> WHAT THE EXERCISE ASKS:
Leave the pictures out, and repeat exactly every line from the one with "Select the 頭数 row label" through the end of the data below.

<<<<

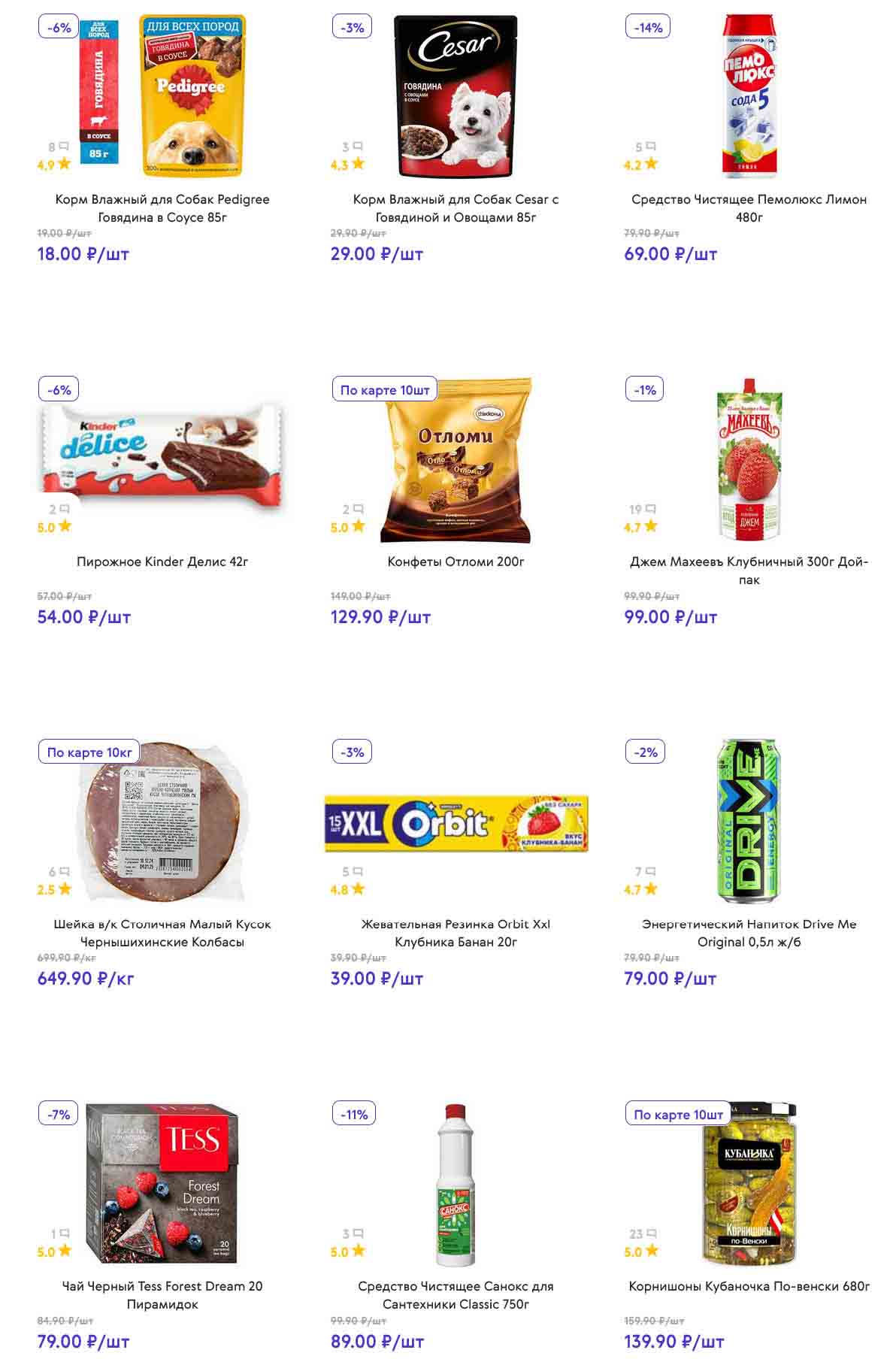The image size is (896, 1368).
Task: Click the review comment icon on Махеевъ jam
Action: 650,509
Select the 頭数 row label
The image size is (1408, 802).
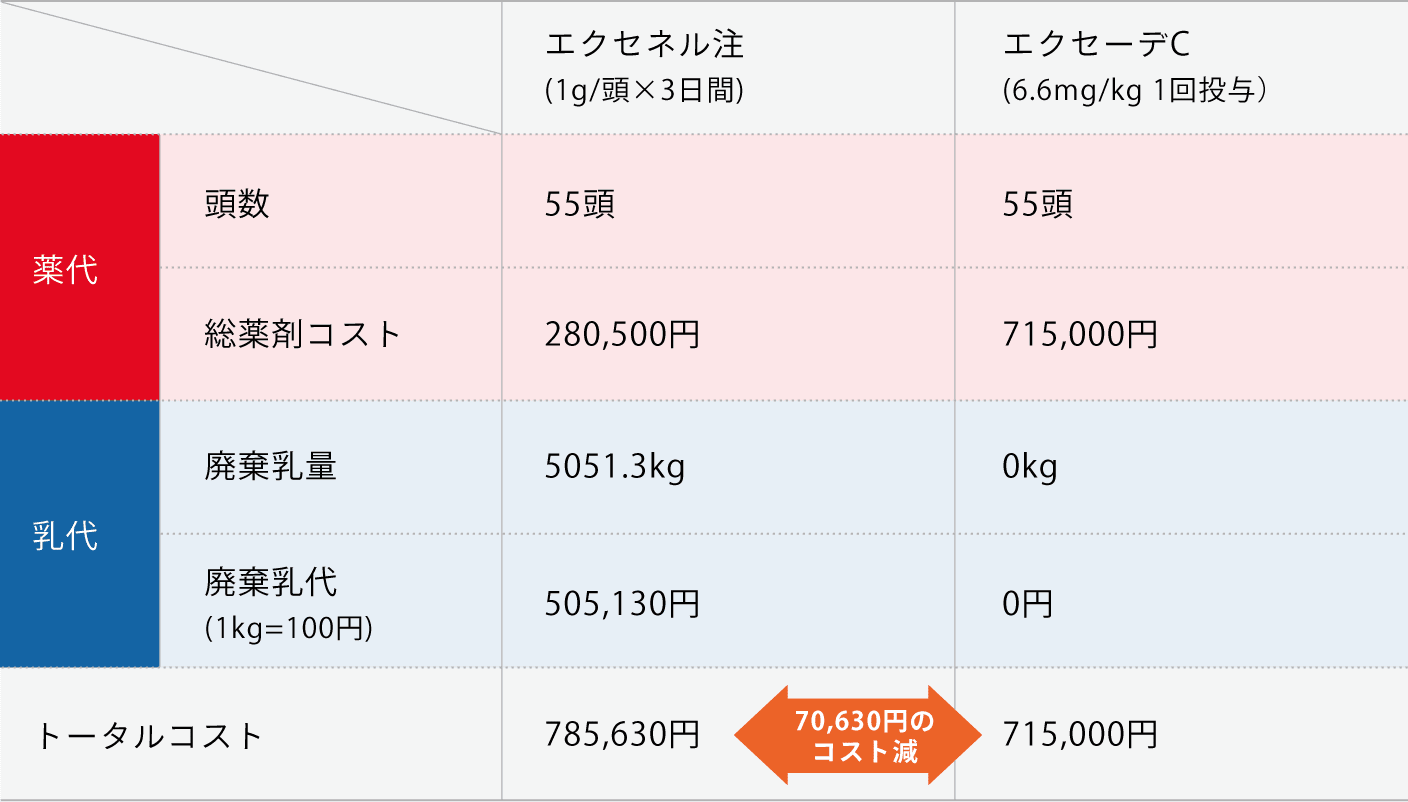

>>>>

> OUTPUT FOR THIS EXERCISE:
Select the 頭数 row label
The image size is (1408, 802).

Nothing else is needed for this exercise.